Pour construire un portefeuille performant à long terme, il faut anticiper le pire. C’est le message qu’a lancé Éric Girard, premier vice-président, trésorerie corporative à la Banque Nationale, lundi dans le cadre de la Conférence de Montréal. « Si le S&P 500 devait chuter de 25 %, comment votre portefeuille réagirait-il? Pour qu’un test de tension (stress test) soit utile, il doit faire peur », affirme-t-il.
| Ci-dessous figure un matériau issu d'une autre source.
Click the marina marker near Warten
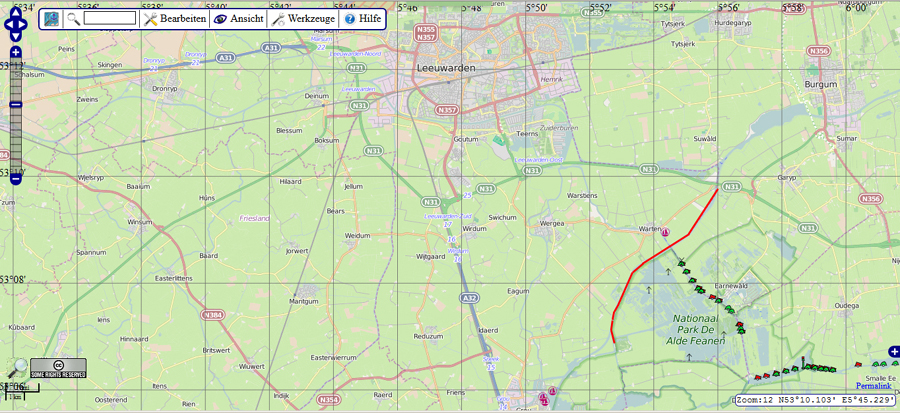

Bien utilisés, les tests de tension permettent de définir l’appétit d’un régime pour le risque et de déterminer le montant qu’il peut « se permettre de perdre ». « Un portefeuille doit être construit de façon à survivre à une crise, peu importe qu’elle soit causée par un niveau d’endettement élevé des ménages ou un conflit entre les États-Unis et la Corée du Nord », souligne-t-il, en insistant du même coup sur la difficulté de prévoir les grands risques géopolitiques et les effets qu’ils auront sur les placements. « C’est beaucoup plus facile de construire un portefeuille pour qu’il résiste à une contre-performance générale du marché que de faire des prévisions dans l’optique de se protéger contre un enjeu spécifique. »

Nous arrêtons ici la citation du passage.